# [EXERCISE DIRECTIONS]
Duplicate the data starting with the line containing "You are a computer-use agent. Image resolution: width=241" and going on through the line containing "pyautogui.click(x=1801, y=38)", including both of those lines.

[start STORED RECORDS]

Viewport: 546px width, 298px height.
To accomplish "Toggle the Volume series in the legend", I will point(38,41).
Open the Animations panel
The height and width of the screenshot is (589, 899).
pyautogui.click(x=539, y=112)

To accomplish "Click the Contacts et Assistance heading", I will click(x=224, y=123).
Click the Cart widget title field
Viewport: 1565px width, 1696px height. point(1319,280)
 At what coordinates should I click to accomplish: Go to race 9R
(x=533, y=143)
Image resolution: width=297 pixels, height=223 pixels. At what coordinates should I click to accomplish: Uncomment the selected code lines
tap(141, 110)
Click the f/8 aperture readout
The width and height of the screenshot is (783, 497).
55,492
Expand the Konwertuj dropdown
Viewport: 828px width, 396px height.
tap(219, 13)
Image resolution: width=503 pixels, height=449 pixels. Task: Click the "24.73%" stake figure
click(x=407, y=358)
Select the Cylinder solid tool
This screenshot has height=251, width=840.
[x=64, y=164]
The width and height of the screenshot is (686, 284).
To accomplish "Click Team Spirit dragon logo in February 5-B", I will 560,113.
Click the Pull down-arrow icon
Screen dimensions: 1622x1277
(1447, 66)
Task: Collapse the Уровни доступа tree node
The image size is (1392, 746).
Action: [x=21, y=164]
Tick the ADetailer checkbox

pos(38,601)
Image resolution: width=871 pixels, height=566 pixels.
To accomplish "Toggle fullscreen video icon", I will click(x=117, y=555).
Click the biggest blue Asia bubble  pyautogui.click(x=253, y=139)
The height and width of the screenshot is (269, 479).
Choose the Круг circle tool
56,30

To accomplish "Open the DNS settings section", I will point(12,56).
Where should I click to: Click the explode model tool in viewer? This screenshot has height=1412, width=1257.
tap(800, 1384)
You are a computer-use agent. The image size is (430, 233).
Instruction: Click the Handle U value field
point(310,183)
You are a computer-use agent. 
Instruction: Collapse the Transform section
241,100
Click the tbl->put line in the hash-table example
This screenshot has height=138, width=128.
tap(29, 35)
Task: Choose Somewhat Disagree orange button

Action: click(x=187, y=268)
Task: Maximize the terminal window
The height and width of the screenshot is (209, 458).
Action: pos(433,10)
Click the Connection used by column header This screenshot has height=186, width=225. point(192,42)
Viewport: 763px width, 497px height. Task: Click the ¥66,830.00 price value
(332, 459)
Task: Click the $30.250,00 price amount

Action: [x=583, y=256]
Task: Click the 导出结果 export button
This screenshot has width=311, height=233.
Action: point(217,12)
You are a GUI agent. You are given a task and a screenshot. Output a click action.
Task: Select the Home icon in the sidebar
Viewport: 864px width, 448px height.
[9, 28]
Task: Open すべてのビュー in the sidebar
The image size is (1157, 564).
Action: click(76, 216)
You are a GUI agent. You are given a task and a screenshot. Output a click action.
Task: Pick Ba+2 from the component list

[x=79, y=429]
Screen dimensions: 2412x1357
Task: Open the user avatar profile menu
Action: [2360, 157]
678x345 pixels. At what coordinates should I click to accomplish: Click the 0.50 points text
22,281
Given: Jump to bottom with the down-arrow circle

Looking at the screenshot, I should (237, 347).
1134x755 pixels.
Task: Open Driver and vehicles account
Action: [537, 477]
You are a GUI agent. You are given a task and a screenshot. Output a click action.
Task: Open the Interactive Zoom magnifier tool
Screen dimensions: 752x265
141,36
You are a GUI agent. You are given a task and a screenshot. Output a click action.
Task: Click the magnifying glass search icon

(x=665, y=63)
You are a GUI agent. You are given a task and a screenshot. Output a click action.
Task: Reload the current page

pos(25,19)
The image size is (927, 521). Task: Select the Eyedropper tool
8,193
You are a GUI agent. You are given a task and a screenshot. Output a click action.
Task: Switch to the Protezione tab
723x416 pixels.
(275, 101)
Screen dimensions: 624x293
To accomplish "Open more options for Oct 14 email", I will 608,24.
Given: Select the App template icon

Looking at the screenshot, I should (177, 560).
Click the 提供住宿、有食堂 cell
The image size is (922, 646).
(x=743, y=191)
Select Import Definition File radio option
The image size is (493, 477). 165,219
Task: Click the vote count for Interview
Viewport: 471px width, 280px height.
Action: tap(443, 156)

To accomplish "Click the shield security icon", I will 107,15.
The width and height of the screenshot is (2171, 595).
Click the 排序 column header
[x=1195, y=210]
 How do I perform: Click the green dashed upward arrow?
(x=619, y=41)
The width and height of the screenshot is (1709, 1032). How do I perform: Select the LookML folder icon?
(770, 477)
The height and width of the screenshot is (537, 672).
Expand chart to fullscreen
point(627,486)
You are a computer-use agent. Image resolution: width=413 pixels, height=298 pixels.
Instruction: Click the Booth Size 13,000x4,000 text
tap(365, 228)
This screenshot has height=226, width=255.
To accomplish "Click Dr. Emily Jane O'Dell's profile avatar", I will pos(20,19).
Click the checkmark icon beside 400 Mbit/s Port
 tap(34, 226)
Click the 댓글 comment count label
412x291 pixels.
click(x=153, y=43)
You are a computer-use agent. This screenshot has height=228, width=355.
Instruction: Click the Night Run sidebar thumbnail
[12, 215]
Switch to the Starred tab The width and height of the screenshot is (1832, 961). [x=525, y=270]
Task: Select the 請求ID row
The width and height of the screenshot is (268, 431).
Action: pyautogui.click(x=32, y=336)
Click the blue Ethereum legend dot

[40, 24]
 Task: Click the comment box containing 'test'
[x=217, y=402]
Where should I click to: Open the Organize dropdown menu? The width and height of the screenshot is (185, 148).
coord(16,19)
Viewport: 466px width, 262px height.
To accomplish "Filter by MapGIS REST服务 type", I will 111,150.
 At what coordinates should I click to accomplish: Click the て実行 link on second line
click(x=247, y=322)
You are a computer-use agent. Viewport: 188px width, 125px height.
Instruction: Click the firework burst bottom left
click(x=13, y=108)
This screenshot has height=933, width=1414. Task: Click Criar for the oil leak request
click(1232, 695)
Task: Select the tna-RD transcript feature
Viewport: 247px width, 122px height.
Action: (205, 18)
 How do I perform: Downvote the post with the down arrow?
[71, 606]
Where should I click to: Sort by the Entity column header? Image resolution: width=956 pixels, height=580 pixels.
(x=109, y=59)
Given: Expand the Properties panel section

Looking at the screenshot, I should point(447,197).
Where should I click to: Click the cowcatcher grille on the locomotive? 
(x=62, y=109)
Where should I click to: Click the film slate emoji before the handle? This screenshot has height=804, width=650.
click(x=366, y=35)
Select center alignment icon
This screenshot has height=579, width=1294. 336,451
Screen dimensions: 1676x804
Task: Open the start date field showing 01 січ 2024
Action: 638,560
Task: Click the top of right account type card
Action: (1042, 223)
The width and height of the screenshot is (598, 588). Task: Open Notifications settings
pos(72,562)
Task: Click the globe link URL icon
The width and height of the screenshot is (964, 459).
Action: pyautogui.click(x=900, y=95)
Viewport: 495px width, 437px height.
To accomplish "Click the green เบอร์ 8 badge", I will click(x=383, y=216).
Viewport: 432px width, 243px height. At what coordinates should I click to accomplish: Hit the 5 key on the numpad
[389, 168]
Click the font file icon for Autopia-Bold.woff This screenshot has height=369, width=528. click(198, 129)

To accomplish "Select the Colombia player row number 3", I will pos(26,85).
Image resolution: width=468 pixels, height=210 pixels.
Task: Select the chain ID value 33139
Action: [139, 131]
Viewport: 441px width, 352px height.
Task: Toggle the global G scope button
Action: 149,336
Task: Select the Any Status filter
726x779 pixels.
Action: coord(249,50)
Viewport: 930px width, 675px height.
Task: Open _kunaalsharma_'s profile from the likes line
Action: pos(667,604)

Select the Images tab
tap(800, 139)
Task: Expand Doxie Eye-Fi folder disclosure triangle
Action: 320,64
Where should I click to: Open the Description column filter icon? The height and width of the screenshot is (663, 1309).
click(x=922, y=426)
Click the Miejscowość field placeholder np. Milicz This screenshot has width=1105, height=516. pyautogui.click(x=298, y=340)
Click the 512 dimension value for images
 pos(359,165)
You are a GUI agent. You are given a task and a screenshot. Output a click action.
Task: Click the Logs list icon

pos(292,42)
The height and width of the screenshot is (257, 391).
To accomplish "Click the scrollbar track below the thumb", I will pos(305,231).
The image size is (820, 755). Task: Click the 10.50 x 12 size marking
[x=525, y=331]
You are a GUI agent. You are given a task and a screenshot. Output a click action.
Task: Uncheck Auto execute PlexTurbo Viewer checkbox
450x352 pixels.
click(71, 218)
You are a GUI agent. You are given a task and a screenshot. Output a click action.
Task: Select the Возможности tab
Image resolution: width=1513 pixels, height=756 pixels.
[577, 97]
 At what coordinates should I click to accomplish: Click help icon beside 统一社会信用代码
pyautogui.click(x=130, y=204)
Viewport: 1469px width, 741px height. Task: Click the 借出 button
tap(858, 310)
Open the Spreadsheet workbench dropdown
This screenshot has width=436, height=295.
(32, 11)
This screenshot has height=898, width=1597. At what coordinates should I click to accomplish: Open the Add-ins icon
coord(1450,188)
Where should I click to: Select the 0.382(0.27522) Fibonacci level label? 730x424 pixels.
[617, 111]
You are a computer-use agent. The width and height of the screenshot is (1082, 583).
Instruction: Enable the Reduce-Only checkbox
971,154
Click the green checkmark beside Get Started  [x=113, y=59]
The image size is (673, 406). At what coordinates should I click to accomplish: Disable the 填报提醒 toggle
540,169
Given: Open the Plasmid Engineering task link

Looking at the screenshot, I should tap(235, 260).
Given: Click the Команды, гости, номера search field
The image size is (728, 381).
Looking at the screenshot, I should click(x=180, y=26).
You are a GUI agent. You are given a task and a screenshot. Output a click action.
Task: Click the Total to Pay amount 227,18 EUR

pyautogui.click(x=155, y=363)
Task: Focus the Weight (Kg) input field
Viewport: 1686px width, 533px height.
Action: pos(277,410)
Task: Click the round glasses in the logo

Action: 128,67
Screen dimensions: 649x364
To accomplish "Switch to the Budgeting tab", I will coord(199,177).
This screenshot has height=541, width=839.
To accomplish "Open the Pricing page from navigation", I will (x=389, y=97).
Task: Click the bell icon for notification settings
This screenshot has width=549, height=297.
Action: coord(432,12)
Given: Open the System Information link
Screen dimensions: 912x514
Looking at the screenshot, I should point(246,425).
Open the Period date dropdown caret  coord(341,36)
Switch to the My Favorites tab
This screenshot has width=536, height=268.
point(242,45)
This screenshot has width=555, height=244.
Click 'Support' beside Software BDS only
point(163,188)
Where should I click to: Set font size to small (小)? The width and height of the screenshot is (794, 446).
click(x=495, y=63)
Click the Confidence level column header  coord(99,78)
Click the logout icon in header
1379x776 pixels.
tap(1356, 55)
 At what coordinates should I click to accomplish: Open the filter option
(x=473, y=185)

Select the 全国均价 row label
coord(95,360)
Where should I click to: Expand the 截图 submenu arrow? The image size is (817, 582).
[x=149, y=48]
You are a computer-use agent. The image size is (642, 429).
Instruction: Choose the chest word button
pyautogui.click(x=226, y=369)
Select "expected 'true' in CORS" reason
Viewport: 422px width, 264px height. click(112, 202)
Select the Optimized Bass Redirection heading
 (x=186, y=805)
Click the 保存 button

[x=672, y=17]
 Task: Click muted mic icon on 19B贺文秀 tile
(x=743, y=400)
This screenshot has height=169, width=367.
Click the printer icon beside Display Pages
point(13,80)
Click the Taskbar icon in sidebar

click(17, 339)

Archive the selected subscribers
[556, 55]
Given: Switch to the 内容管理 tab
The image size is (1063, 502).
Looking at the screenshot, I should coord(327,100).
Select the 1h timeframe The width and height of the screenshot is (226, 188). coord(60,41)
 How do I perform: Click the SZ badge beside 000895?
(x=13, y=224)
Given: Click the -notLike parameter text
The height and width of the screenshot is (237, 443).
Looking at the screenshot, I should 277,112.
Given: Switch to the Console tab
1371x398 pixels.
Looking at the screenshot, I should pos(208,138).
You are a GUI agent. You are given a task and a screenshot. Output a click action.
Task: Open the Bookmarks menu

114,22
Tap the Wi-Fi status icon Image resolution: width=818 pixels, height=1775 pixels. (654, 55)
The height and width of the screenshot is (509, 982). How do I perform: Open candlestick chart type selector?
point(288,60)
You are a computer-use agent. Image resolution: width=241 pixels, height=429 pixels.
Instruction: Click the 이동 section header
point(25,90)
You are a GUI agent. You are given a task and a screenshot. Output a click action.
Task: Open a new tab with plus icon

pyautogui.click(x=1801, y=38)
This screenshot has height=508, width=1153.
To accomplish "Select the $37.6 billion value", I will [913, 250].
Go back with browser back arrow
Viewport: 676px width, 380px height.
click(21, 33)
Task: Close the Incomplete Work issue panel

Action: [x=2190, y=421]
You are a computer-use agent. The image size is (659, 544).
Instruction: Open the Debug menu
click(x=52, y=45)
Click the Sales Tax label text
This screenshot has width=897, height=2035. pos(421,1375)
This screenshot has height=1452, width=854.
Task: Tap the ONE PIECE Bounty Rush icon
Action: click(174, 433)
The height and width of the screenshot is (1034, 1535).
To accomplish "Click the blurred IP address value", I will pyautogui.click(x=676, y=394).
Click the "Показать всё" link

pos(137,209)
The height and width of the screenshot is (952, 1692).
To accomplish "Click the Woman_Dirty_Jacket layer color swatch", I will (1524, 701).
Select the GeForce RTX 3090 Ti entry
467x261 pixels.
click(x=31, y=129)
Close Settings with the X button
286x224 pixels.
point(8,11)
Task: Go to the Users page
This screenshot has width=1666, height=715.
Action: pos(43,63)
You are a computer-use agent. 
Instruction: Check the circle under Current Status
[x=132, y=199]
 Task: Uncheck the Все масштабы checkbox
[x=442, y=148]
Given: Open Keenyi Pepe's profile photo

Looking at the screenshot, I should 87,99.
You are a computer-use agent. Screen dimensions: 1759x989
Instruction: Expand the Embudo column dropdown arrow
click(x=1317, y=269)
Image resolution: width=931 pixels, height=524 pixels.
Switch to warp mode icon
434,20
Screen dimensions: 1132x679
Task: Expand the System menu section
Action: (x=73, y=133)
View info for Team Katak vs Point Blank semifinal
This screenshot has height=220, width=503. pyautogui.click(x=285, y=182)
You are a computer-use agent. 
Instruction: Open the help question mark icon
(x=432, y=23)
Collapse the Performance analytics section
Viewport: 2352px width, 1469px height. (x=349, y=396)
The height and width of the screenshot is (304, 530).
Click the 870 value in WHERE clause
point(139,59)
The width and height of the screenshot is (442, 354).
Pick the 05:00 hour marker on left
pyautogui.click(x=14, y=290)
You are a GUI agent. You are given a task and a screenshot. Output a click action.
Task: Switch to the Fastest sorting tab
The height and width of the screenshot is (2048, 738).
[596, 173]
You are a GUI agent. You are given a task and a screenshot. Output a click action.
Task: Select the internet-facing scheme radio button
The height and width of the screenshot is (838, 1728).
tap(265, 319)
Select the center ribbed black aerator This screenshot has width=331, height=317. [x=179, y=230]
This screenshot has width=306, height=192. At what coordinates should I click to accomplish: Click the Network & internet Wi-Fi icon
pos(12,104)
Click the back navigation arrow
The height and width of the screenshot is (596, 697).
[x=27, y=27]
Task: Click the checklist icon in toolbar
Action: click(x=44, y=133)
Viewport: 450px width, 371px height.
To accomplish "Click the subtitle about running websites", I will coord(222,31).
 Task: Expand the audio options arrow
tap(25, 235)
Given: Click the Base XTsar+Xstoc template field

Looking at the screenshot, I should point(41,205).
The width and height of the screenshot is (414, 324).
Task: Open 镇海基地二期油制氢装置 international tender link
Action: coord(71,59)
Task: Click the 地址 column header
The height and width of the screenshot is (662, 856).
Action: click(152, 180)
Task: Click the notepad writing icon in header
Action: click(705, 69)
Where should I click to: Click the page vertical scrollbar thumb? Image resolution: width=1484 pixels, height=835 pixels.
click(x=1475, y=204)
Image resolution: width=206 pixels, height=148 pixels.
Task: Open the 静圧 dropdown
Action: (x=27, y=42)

[end STORED RECORDS]

# [ANSWER]
You are a computer-use agent. Image resolution: width=241 pixels, height=429 pixels.
Instruction: Click the 이동 section header
point(25,90)
You are a GUI agent. You are given a task and a screenshot. Output a click action.
Task: Open a new tab with plus icon

pyautogui.click(x=1801, y=38)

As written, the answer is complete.